There were other exhibitions that have simply passed by during the lockdown.  I thought that this was the case with the Breitner-Israels exhibition in the Kunstmuseum in The Hague.  The two top Dutch painters from the late 19th and early 20th century had been put head to head for comparison. The show opened shortly before Corona burst loose on us all. I hadn’t had the chance to visit and guessed my chance had been missed. As compensation to myself I bought the extensive catalogue and enjoyed reading it during the peak lockdown weeks for a bit of cultural distraction.

As it turns out the exhibition has been extended over the summer, so there is still the opportunity to visit. But for me there is a catch; getting to the museum involves a journey of an hour and a half on public transport.  The message coming out of government is that public transport should only be used when absolutely necessary……like when I use it to get to my work in education.  There’s a potentially interesting discussion to be had here, that being that after three months of no cultural input of this sort, it does feel pretty necessary and vital to recharge my cultural batteries! Is that needy enough?

Sprezzatura – Italian painting 1860-1910

I’m reading Fingersmith by Sarah Waters at the moment. It is set in Britain during the Victorian era. It’s an atmospheric and descriptive read that conjures images in the mind of the reader of life in the back streets of London, life in a country house and at points also a lunatic asylum. Waters’ writing is excellent at pulling you into these worlds, the people, the struggles of life and in the case of Fingersmith, the deceptions that could play out in these places.
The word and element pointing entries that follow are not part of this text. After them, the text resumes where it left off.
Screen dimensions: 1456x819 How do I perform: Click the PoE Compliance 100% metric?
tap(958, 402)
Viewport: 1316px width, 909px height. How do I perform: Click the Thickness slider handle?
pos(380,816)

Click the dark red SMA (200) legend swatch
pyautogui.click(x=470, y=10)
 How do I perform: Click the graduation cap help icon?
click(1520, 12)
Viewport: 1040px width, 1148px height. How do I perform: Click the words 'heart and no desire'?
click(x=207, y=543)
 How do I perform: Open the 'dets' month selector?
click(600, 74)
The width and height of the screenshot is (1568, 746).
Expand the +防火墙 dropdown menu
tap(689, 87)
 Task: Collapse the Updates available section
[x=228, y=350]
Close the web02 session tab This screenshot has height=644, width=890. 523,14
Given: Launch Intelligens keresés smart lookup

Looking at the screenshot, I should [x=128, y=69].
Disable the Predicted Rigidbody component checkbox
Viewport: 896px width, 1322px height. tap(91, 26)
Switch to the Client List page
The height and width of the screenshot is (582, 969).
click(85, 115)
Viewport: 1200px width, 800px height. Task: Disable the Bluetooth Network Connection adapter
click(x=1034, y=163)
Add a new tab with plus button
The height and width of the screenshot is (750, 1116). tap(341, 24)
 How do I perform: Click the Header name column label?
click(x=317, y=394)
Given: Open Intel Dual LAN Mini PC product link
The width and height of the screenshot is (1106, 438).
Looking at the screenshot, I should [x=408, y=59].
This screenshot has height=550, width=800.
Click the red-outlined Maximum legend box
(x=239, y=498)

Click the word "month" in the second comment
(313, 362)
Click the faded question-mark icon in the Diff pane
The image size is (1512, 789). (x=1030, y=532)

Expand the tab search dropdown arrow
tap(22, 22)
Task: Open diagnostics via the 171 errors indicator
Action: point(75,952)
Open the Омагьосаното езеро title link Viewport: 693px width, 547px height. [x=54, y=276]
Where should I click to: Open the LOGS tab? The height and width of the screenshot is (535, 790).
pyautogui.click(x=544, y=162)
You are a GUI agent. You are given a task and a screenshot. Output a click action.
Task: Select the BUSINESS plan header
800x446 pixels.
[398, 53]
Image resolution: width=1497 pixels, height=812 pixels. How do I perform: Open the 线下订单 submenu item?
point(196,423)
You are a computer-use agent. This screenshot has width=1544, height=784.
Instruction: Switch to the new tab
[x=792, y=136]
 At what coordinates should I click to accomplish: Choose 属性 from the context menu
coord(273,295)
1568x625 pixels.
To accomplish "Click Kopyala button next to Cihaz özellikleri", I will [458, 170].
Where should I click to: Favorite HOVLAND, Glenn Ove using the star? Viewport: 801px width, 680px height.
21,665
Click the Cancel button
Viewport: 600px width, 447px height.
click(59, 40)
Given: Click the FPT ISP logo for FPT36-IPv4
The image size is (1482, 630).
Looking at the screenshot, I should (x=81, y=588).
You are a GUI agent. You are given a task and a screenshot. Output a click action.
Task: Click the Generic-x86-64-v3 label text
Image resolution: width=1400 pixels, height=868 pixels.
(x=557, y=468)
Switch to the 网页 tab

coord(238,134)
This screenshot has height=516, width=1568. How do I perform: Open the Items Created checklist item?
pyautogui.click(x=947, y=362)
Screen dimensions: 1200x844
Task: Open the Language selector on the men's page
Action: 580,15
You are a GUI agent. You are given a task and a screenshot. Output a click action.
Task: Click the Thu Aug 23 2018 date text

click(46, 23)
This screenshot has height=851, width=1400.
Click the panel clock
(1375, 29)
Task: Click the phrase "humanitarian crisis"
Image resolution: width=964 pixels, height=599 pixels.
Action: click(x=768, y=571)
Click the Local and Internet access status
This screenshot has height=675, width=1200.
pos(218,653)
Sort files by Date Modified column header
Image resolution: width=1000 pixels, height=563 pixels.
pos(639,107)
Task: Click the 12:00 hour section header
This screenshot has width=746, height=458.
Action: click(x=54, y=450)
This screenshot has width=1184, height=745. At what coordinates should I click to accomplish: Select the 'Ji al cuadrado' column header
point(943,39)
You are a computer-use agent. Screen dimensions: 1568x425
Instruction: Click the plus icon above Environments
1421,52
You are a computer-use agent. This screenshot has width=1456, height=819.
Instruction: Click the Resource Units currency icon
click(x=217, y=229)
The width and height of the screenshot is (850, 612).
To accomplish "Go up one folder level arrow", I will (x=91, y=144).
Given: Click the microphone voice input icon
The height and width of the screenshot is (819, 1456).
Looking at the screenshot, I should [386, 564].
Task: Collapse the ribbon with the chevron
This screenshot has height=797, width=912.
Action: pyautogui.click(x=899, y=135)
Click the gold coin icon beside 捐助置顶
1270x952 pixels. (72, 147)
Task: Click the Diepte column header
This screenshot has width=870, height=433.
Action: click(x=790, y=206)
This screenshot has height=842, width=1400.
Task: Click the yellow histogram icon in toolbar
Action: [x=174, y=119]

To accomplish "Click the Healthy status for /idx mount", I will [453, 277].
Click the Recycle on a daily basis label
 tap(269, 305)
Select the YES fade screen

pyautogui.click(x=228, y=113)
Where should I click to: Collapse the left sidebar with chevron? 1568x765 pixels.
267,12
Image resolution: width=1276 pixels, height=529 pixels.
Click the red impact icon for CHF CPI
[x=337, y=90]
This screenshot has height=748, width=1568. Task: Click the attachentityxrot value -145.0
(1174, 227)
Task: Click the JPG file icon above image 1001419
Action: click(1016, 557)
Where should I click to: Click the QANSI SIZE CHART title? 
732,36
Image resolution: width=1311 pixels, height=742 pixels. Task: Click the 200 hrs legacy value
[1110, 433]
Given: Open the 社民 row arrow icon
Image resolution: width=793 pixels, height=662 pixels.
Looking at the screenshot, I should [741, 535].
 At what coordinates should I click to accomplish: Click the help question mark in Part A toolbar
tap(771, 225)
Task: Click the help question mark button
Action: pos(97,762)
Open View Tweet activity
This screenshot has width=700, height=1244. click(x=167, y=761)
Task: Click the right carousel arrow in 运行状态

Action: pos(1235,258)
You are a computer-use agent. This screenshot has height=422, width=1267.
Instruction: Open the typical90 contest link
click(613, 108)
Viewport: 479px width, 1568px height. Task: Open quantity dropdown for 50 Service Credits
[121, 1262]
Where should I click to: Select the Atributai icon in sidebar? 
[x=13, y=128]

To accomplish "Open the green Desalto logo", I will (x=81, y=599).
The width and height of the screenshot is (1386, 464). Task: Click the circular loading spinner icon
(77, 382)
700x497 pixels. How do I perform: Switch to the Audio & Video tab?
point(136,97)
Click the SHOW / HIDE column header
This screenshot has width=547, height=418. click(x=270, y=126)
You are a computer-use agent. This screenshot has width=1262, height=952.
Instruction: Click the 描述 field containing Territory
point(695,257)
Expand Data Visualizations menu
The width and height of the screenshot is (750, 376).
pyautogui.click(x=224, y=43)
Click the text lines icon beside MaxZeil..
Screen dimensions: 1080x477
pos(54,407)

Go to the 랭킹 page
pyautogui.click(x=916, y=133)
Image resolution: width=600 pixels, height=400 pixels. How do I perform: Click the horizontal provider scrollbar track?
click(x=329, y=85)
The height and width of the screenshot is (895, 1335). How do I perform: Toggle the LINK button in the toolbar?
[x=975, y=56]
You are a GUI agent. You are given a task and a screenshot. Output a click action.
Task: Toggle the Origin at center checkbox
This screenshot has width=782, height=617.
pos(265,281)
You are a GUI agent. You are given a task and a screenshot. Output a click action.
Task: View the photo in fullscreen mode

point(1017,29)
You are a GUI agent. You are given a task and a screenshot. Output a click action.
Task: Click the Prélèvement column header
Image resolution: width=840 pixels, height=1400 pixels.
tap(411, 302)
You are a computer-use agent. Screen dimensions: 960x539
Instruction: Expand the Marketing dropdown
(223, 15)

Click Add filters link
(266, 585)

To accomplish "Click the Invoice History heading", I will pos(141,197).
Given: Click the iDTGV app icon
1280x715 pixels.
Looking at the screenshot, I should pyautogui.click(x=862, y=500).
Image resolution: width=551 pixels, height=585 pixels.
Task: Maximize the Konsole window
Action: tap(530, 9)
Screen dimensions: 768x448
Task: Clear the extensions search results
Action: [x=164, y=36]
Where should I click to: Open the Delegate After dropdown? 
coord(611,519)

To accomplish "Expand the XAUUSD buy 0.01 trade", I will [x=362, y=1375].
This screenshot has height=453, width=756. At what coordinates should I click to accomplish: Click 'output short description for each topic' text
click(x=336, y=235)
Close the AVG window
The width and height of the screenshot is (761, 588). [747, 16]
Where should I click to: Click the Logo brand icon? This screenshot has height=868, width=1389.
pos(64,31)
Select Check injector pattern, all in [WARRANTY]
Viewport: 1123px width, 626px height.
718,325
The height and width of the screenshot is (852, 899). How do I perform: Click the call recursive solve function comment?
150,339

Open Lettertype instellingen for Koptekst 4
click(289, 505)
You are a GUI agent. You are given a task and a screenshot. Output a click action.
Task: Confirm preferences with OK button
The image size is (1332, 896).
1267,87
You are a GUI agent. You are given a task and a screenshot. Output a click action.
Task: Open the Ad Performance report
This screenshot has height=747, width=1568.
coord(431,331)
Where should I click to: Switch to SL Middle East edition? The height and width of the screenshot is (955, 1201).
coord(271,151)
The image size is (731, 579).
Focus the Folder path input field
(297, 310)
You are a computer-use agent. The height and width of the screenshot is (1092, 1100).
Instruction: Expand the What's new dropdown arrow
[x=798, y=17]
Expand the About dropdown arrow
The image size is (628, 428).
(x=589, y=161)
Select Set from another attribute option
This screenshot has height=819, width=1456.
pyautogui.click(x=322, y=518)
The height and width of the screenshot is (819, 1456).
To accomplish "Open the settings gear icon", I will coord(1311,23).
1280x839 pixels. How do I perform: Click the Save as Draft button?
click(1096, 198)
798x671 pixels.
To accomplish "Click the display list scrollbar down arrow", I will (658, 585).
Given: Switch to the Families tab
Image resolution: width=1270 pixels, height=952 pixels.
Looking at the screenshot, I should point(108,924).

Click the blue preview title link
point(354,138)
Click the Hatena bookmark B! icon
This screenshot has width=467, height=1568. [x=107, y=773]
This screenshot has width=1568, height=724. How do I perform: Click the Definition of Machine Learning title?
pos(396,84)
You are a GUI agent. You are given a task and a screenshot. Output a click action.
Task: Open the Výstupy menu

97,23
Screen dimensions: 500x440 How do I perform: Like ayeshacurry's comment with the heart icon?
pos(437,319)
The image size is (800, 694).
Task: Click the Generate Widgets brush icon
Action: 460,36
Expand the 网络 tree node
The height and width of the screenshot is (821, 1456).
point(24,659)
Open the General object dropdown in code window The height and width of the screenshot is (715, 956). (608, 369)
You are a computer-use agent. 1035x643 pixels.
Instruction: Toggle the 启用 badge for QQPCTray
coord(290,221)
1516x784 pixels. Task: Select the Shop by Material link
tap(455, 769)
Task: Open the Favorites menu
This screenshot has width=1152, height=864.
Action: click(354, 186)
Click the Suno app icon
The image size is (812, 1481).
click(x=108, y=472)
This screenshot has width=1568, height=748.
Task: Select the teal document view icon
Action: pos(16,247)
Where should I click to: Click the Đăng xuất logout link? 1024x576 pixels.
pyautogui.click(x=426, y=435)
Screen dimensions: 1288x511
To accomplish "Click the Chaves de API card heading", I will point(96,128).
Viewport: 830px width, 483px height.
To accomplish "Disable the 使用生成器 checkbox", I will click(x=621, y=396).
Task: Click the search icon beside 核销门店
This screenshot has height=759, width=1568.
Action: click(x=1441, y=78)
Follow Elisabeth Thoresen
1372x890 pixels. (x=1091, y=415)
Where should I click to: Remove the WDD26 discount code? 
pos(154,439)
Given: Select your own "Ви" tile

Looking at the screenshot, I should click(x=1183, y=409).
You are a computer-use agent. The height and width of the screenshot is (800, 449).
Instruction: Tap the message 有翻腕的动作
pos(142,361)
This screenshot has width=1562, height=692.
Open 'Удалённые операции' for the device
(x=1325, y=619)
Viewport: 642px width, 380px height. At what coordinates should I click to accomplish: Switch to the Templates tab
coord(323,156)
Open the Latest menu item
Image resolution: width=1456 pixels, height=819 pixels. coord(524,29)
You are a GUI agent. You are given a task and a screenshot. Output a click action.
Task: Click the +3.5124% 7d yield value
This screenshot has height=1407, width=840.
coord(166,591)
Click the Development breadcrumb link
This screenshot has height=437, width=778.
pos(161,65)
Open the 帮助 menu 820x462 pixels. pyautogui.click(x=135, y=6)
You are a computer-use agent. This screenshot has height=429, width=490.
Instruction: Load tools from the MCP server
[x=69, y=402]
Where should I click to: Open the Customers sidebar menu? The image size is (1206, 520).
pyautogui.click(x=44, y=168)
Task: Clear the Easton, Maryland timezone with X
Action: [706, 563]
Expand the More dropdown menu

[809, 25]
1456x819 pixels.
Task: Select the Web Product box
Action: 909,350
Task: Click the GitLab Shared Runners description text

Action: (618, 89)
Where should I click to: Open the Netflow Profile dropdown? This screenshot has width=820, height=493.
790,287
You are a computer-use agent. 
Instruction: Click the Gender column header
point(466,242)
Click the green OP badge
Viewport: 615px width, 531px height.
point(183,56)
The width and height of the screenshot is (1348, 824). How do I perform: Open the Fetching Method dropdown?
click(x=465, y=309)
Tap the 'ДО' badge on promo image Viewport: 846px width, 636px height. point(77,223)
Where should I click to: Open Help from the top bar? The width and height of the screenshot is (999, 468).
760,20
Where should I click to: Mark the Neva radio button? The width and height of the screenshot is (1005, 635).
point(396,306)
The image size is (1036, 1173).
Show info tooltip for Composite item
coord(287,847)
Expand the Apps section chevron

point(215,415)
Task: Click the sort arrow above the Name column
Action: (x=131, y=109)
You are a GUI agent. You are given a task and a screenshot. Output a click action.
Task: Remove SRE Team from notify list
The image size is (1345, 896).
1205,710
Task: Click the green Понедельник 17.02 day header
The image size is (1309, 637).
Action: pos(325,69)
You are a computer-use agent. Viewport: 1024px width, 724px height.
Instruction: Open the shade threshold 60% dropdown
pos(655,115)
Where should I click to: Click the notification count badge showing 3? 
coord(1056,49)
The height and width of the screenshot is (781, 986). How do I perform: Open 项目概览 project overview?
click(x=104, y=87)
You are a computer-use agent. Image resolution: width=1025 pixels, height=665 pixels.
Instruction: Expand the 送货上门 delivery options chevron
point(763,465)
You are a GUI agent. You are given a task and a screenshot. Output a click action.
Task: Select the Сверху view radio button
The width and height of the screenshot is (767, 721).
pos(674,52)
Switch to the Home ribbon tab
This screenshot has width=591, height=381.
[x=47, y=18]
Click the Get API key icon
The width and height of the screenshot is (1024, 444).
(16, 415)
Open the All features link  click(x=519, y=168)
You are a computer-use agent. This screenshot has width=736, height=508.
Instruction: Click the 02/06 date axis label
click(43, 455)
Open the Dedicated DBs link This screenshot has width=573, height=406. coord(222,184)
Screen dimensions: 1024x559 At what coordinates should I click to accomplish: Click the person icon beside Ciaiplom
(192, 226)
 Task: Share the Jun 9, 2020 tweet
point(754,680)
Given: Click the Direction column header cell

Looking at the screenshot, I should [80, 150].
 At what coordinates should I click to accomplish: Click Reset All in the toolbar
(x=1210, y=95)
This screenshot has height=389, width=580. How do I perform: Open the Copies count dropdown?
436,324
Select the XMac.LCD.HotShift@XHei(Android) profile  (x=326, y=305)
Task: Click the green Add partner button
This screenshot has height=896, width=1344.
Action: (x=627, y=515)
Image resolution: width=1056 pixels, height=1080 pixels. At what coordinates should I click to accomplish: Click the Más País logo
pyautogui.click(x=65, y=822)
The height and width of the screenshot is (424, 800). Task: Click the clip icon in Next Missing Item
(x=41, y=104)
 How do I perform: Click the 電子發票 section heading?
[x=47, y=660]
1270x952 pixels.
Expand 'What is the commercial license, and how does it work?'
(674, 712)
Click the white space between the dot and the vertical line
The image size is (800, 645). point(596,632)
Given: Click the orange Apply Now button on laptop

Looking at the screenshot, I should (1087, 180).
I travelled to The Drendtsmuseum in the northern Dutch town of Assen to catch the last day of the Sprezzatura – fifty years of Italian painting 1860-1910 exhibition, wondering whether my insights from Waters’ book may be relevant in the way I viewed the exhibition. The seventy or so paintings from various Italian museums cover very much the Victorian period. In the end though, I have to conclude that I found only limited parallels and overlaps. Britain in the second half of the of the nineteenth century was of course a very different place in comparison to the newly established and unified country of Italy. Equally, northern Europe and southern Europe were in terms of landscape, traditions and politics also very different places.

 

The exhibition pitches in on trying to catch the diversity of artistic focuses in this period, but ultimately seems to get a little stranded in the middle ground between thematic approaches that artists took in their choice of content in the their work and technical and painterly innovations and developments.

We move from history painting to travel paintings, from gritty realism to luscious handling in idealized figure painting and from innovative painterly technical experiments to gushing symbolism. There is also space for sentimentality and tragedy. All in all, although I really quite enjoyed looking at the displayed work, it left me feeling a little confused by the switch from one sub-group of paintings to the next.

Italy must have been a country searching for an identity in this turbulent period, and in this sense the curating of the exhibition may well be an appropriate and fitting approach. But in terms of a clear direction or theme that helps the viewer work their way through an exhibition it was a difficult path to find.

In the train on the way home I’ll be returning to my book. Fingersmith certainly has an easier narrative to follow.